猫のように身体をかがめ、ベースラインの内側に大きく踏み込むと、ボールに飛びつきリターンを鋭く打ち返す。滑るように低く弾むボールに差し込まれたか、相手のショットはネットの真ん中辺りを叩いた。
テニスの四大大会「ウインブルドン」(イギリス・ロンドン)本戦勝利は、昨年に続き2度目。ただ今季はここまで、ツアーレベルでは勝ち星なしという苦しい戦いが続いていた。それでも望月慎太郎(世界ランキング151位)は、淡々と勝利を静かに噛み締める。スコアは6-3、6-0、6-0。試合時間は1時間42分。まさに完勝である。
対戦相手のマックス・ベイジング(イギリス/同329位)は、望月と同様に予選を勝ち上がった23歳。2人は同世代だが、望月は「全く相手のことは知りませんでした」という。
ただ今回の顔合わせに、どこか運命めいたものは感じていた。望月は、先月の全仏オープン予選と2週間前のノッティンガムチャレンジャーで、いずれもスイスのレミー・ベルトーラ(同187位)に敗れている。その天敵のベルトーラを、ウインブルドンの予選決勝で破ったのが、ベイジングだ。
「コーチたちとも、このスイス人(ベルトーラ)とだけは対戦したくないなって話していて。そこに勝った選手と当たったので、これはラッキーだと思うようにしました」
相手に関する情報はほとんどなく、試合前に「動画を見ることもしなかった」という。「自分のプレーに集中する」。それこそが、望月の調整法だった。
同年代にも関わらず相手を全く知らなかったのは、ベイジングのキャリアと望月の足跡が交錯することがなかったから。ベイジングは10代からラファ・ナダルアカデミーを拠点としたが、ジュニア時代はそこまで突出した戦績はなかった。そこでアメリカのスタンフォード大学に進学。プロとしては、まだまだ新参者の部類だ。
試合序盤の望月が、相手の出方を探るようなプレーに終始したのは、そのような背景によるところが大きいだろう。さらには「吐きそうなほどに緊張していた」とも望月は打ち明けた。それでも最初のゲームを5度のデュースの末にブレークした望月が、3ゲーム連取に成功。ただ直後のゲームをブレークされ、ゲームカウント3-2となった。
カウンターパンチャーの望月にとって、「相手のボールが遅い」ことはむしろマイナス材料だ。その中でサービスからの展開を構築し、「(ゲームカウント)4-3の自分のゲームをキープできたところ」が大きかったと振り返る。
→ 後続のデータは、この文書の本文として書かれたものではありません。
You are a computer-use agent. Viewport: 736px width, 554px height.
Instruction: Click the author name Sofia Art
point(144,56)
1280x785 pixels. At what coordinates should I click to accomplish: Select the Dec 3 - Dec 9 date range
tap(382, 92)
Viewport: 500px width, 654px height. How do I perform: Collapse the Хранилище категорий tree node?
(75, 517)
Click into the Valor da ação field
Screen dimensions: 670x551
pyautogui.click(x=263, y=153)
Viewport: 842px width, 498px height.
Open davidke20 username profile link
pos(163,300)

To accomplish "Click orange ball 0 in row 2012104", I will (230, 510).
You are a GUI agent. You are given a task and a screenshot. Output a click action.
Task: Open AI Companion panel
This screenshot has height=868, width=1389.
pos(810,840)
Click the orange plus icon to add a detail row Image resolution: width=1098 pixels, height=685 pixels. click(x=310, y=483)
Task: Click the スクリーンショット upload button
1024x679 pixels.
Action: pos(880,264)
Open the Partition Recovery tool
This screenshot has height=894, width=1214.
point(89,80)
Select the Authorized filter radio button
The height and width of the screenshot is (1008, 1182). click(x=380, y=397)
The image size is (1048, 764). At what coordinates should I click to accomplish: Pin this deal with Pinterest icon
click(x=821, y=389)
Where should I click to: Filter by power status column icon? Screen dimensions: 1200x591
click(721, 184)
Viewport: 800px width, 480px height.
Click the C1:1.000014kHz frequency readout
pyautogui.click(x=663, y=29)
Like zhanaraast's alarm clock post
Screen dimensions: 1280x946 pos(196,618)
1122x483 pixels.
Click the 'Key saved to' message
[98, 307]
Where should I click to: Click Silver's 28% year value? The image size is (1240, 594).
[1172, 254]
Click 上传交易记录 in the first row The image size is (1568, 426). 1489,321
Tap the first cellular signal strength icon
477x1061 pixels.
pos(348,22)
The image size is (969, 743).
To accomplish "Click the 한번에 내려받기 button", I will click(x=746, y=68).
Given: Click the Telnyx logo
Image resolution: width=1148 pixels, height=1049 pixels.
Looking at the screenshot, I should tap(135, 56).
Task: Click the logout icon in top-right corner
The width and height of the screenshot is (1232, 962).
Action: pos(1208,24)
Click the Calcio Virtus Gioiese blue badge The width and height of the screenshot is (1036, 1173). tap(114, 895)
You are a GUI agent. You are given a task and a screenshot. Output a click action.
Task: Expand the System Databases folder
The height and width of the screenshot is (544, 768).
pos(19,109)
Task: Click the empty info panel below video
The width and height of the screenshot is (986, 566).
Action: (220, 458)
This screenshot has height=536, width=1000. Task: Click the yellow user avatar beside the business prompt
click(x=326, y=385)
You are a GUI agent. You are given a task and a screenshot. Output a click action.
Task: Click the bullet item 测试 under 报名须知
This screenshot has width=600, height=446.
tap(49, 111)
そしてそのターニングポイント以降、望月は一つのゲームも落とすことなく、一気にゴールまで走り切った。
この試合に限らず、望月は「スタッツやデータはあまり見ない」という。ツアーきっての戦略家の言葉としてはやや意外だが、それは彼が数字にとらわれることなく、自分の感性を信じるからだろう。
「数字から入っても、しょうがないかなと正直思っています。例えばファーストサーブを入れようと思って入れても、それが良いのかと言ったら、そうではないと思う。もちろん確率が高い方が良いは良いですが、そのために何をすべきかは、数字を気にしてやることではないと思うので」
確かにこの日のスタッツを見れば、望月のファーストサービスの確率は41%と高くない。ただファーストサービス時のポイント獲得率は78%と高く、セカンドサービスでも56%を維持。加えて彼の試合には、無機質な数字には表れない、望月ならではのリズムや世界観がある。
数字は気にしないという望月だが、「サービスエースが多かったかなと思った時などは、確認するために見ることはある」という。
今日は、その日だったのだろう。はたして奪ったエースは3本。ただそれ以上にうれしかったのは、ダブルフォールトがなかったことだった様子。
「ダブルフォールトがなかったと思うので......、そこはちょっとびっくりですね。はい」
正直な言葉と共に、柔らかな笑みがこぼれた。
時に本人も驚くほどの意外性こそが、望月の魅力。感性の赴くままに、芝のコートを軽やかに駆けていく。